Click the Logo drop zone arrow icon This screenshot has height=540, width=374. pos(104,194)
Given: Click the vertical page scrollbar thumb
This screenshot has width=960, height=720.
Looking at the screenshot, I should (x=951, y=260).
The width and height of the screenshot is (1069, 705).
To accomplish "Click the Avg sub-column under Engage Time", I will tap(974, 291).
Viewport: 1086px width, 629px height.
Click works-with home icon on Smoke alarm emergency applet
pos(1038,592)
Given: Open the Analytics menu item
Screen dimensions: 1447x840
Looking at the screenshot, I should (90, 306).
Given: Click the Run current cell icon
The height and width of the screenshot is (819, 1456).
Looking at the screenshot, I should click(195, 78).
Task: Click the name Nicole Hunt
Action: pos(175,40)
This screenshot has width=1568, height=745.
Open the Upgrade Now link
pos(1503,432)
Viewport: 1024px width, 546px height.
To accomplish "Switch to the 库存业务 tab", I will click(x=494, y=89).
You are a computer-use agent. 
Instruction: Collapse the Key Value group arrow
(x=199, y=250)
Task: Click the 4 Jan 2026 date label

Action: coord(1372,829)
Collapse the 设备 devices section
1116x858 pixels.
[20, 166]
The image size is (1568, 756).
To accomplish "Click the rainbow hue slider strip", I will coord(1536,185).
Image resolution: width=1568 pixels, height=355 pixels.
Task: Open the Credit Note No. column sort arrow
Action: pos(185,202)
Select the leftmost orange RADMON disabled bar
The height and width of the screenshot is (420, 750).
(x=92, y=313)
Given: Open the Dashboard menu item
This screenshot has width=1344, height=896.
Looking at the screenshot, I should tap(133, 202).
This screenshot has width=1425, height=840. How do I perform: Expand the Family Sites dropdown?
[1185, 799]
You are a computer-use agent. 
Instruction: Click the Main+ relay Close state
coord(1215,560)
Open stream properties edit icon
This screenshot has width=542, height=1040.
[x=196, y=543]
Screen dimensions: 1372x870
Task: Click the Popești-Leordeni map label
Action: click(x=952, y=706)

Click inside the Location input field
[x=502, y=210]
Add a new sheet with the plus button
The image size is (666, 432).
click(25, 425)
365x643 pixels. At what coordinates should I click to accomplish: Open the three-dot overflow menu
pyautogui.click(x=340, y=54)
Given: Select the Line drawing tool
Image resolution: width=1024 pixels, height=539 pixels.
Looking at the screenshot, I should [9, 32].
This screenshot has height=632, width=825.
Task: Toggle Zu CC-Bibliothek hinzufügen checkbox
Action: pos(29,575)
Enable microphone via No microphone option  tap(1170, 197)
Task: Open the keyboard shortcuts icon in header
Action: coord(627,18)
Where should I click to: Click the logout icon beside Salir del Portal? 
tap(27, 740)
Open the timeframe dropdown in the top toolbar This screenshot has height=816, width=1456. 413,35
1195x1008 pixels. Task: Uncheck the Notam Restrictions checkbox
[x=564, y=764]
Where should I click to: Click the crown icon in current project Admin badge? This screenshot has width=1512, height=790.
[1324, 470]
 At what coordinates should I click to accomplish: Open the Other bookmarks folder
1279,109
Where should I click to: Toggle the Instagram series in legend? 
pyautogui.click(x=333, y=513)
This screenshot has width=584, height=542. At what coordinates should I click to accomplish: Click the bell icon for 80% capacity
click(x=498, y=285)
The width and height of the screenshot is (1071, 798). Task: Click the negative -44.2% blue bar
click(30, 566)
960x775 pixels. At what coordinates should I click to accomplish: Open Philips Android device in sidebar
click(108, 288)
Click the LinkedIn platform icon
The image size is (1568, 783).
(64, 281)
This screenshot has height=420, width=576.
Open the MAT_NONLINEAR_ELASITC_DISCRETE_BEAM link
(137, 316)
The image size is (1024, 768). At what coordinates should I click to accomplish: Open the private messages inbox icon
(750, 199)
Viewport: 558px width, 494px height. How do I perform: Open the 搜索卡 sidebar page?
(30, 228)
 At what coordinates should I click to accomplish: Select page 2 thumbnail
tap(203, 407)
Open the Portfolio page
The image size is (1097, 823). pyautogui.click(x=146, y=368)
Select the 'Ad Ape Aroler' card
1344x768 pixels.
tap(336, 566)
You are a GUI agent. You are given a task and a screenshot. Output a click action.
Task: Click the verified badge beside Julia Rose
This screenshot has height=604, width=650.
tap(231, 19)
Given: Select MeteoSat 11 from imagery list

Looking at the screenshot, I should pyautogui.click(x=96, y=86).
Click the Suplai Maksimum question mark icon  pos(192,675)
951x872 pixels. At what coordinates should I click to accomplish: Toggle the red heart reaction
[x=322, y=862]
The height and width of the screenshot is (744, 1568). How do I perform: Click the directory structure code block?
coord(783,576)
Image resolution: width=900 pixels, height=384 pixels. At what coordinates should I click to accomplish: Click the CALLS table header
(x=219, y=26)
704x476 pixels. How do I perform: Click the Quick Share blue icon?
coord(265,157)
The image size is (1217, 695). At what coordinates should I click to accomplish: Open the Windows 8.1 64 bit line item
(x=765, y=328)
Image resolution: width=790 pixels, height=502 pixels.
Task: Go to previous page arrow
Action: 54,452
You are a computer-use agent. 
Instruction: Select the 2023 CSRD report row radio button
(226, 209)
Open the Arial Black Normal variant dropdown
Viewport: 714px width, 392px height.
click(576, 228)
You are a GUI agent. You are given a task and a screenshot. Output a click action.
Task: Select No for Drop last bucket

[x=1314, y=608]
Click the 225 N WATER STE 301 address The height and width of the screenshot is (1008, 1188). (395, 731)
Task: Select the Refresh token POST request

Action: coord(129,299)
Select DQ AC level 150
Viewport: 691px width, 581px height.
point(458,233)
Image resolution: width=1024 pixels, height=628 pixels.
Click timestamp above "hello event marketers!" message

==========

Output every line from the start of the records through the line containing "Action: pos(175,40)" as a Markdown table with the columns No. and Line, numbering the rows and leaving out any blank lines.

| No. | Line |
|---|---|
| 1 | Click the Logo drop zone arrow icon This screenshot has height=540, width=374. pos(104,194) |
| 2 | Given: Click the vertical page scrollbar thumb |
| 3 | This screenshot has width=960, height=720. |
| 4 | Looking at the screenshot, I should (x=951, y=260). |
| 5 | The width and height of the screenshot is (1069, 705). |
| 6 | To accomplish "Click the Avg sub-column under Engage Time", I will tap(974, 291). |
| 7 | Viewport: 1086px width, 629px height. |
| 8 | Click works-with home icon on Smoke alarm emergency applet |
| 9 | pos(1038,592) |
| 10 | Given: Open the Analytics menu item |
| 11 | Screen dimensions: 1447x840 |
| 12 | Looking at the screenshot, I should (90, 306). |
| 13 | Given: Click the Run current cell icon |
| 14 | The height and width of the screenshot is (819, 1456). |
| 15 | Looking at the screenshot, I should click(195, 78). |
| 16 | Task: Click the name Nicole Hunt |
| 17 | Action: pos(175,40) |